Review: This book, by forensic psychiatrist Helen Morrison and Harold Goldberg, is a personal account of her experiences and conclusions researching the most heinous of murders. Over the course of her career, Morrison has profiled more than eighty serial killers and conducted extensive interviews with many of them. In this book, she and Goldberg recount her experiences chronologically in order to paint a picture of how her thinking on serial killers evolved. Morrison's experiences should make for some interesting and insightful reading. Unfortunately, they don't.

First off, this is a very badly written book. It's vague in many places and the actual case accounts are sketchy. "My Life" reads very much like a series of long taped conversations between the two authors, which Goldberg then transcribed and edited. I didn't find a lot of depth in the narrative. Morrison's descriptions often seem to be missing necessary details about why she interpreted things the way she did. In fact, given the information she included, there often seemed to be alternative interpretations of her subjects behavior. Some rewriting and the addition of more information could have strengthened her interpretations considerably.

The authors engage in some rather vague theorizing that could be better explained. According to Morrison, serial killers have no real personality structures and have not developed emotionally beyond the level of infancy. She may be right, but it's hard to tell from this book because she really never develops her hypothesis in sufficient detail or explains much of the theory on which she bases it. She makes a passing reference or two to Freud and, late in the book, one to Kohut, but that's about it. She never really explains her thoughts in a way that a lay audience can really understand. Early on, she describes attempts at hypnotizing serial killer Richard Macek to retrieve details of his killings buried in his memory. Today that work would be highly suspect because of new understandings of hypnosis and the creation of false memories. Morrison never refers to that research, although she does state that the explosive effect of hypnosis on her subject that led her to refrain from hypnosis from then on.

Morrison's ultimate goal in her research is understanding what makes someone a serial killer. For her, the mystery can be solved by examining the chemical mix of neurotransmitters in the brain, the role of the hypothalmus in regulating action and emotion, and ultimately the genes that control these processes . She's keen on testing the brains of convicted killers through modern means of imaging (PET scans, MRIs etc) to see how the thought processes of serial killers might differ from those of normal people. There is probably much to be learned via this approach, although there are legal and ethical considerations to this. However, I doubt that the ultimate explanation lies purely in the realm of nature. Many times Morrison seems to brush of the role of nurture in creating a serial killer. This is too reductionistic, as is her calling the violent behavior of serial killers an "addiction." The parallel may have some merit, but it's an oversimplification.

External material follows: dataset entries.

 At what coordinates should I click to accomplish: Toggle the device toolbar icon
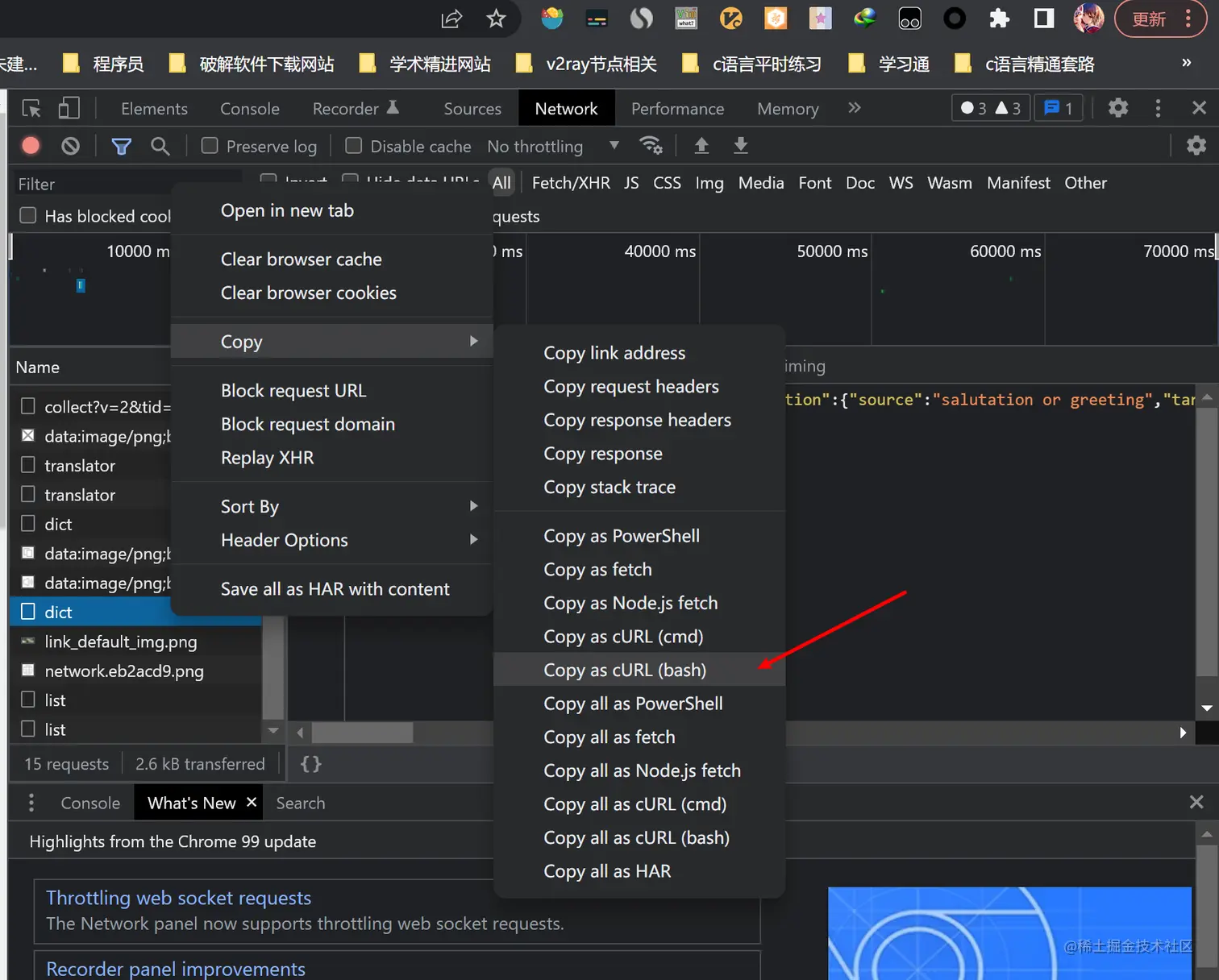[69, 108]
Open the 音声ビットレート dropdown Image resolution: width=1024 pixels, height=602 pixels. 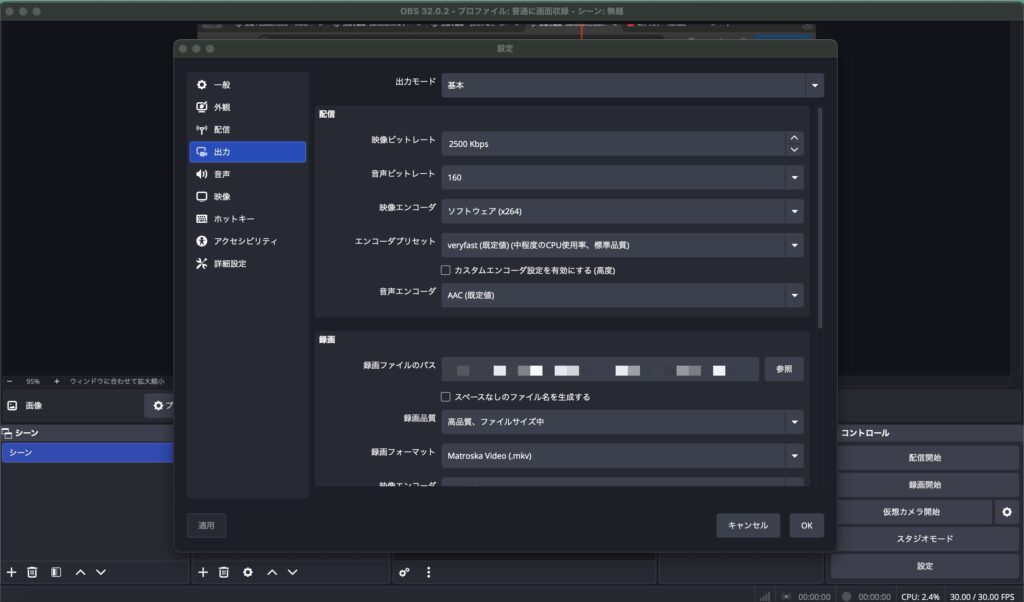click(622, 178)
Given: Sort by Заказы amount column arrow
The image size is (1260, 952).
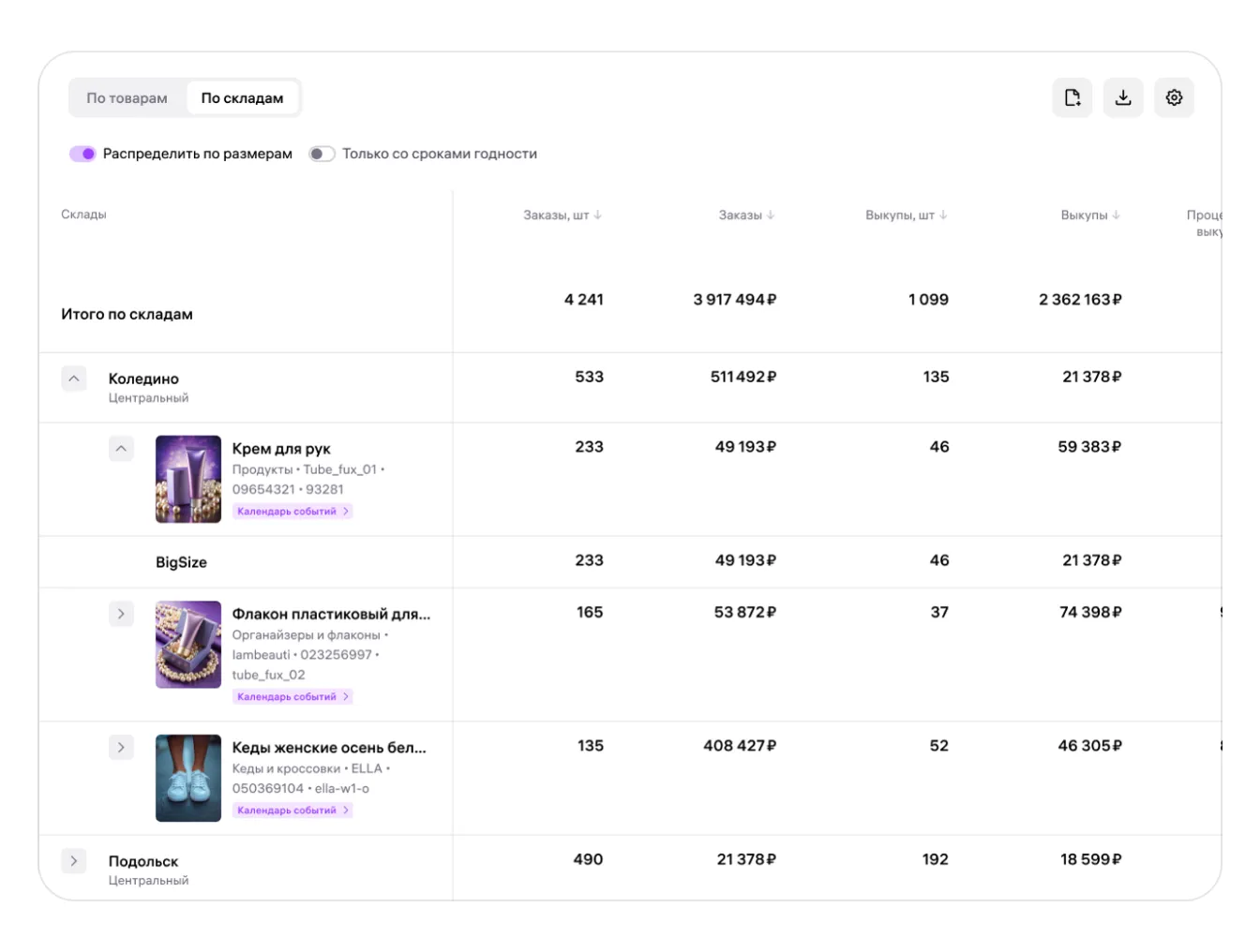Looking at the screenshot, I should pyautogui.click(x=771, y=216).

Morrison claims (and I have no reason to doubt it) that she is a renowned expert on serial killers and that she has been widely consulted by law enforcement, and by lawyers both prosecuting and defending the killers. .However, until the last few pages of her book, the tone of the narrative makes it sounds as if she has been working in a vacuum. Many of her references to the lawyers, prosecutors and police with whom she worked are disparaging. At the beginning, her comments about being one of the few women in what was still a man's field have merit. But as the book goes on, Morrison's presentation of herself becomes more and more annoying. By the end of the book, it seems as if she's as interested in blowing her own horn as doing research in her field. In sum, there are far better books on serial killers available.